Extracted data entries:

####

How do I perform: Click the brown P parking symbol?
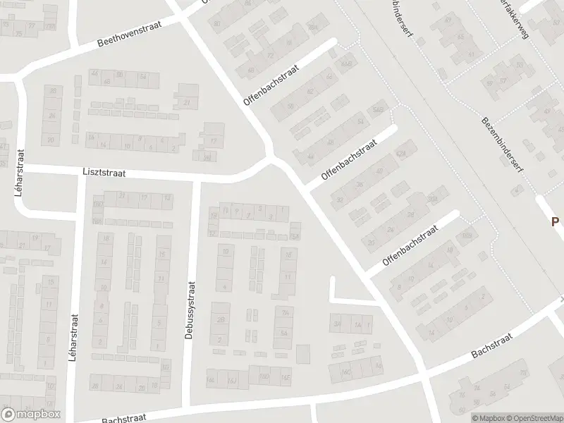click(555, 221)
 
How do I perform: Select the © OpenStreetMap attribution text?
click(537, 417)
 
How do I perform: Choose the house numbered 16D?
click(264, 378)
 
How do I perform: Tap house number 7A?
click(285, 314)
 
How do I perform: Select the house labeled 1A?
click(357, 324)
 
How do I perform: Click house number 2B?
click(313, 27)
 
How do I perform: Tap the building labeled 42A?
click(403, 152)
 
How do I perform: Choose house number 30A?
click(431, 200)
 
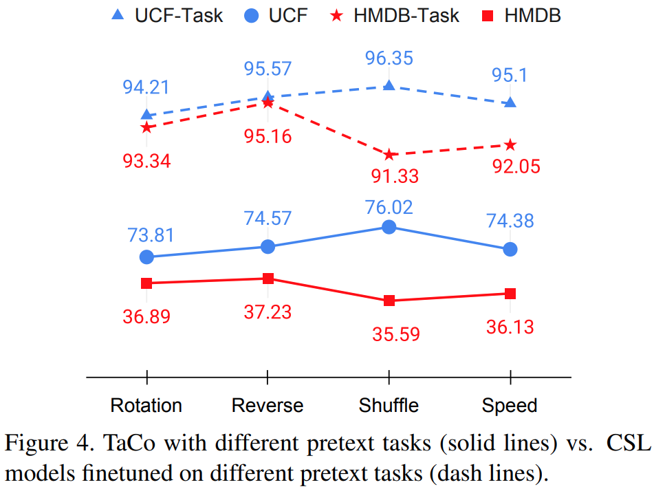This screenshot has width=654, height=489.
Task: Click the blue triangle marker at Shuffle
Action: (x=389, y=85)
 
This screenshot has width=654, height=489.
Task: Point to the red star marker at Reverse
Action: (x=268, y=102)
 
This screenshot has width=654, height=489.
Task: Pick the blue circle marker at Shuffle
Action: (x=389, y=227)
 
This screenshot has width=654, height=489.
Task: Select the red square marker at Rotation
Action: (x=146, y=283)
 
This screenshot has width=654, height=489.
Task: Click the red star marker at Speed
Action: (x=510, y=144)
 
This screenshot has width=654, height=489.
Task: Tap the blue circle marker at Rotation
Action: (x=146, y=257)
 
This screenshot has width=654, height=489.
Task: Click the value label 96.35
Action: (x=389, y=58)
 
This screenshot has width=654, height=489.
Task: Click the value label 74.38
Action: (x=510, y=221)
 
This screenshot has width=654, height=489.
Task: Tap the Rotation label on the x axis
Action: (x=146, y=405)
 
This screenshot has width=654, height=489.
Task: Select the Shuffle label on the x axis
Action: (x=389, y=405)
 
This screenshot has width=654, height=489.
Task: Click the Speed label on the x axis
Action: (x=510, y=405)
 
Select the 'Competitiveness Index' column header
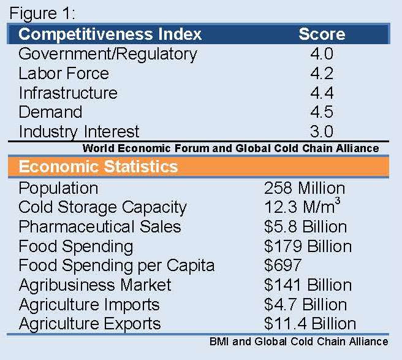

####

EXERCISE OBJECTIVE. Can you repeat all of the data above word for word, leaving out the pictures?

RESULT OF THIS EXERCISE.
How do I perform: Click the brown P parking symbol?
click(555, 221)
 
How do I perform: Select the © OpenStreetMap attribution text?
click(537, 417)
 
How do I perform: Choose the house numbered 16D?
click(264, 378)
 
How do I perform: Tap house number 7A?
click(285, 314)
 
How do I perform: Select the house labeled 1A?
click(357, 324)
 
How do I perform: Click house number 2B?
click(313, 27)
 
How do I perform: Tap the building labeled 42A?
click(403, 152)
 
How do I perform: Choose house number 30A?
click(431, 200)
 
This screenshot has width=654, height=489.
Task: Click the blue triangle marker at Shuffle
Action: (x=389, y=85)
 
This screenshot has width=654, height=489.
Task: Point to the red star marker at Reverse
Action: (x=268, y=102)
 
This screenshot has width=654, height=489.
Task: Pick the blue circle marker at Shuffle
Action: (x=389, y=227)
 
This screenshot has width=654, height=489.
Task: Select the red square marker at Rotation
Action: (x=146, y=283)
 
This screenshot has width=654, height=489.
Task: Click the red star marker at Speed
Action: (x=510, y=144)
 
This screenshot has width=654, height=489.
Task: Tap the blue circle marker at Rotation
Action: (x=146, y=257)
 
This screenshot has width=654, height=489.
Task: Click the value label 96.35
Action: (x=389, y=58)
 
This screenshot has width=654, height=489.
Task: Click the value label 74.38
Action: (x=510, y=221)
 
This screenshot has width=654, height=489.
Task: Tap the Rotation label on the x axis
Action: (x=146, y=405)
 
This screenshot has width=654, height=489.
Task: Select the Shuffle label on the x axis
Action: (x=389, y=405)
 
This screenshot has width=654, height=489.
Task: Click the Speed label on the x axis
Action: (x=510, y=405)
 
Select the 'Competitiveness Index' column header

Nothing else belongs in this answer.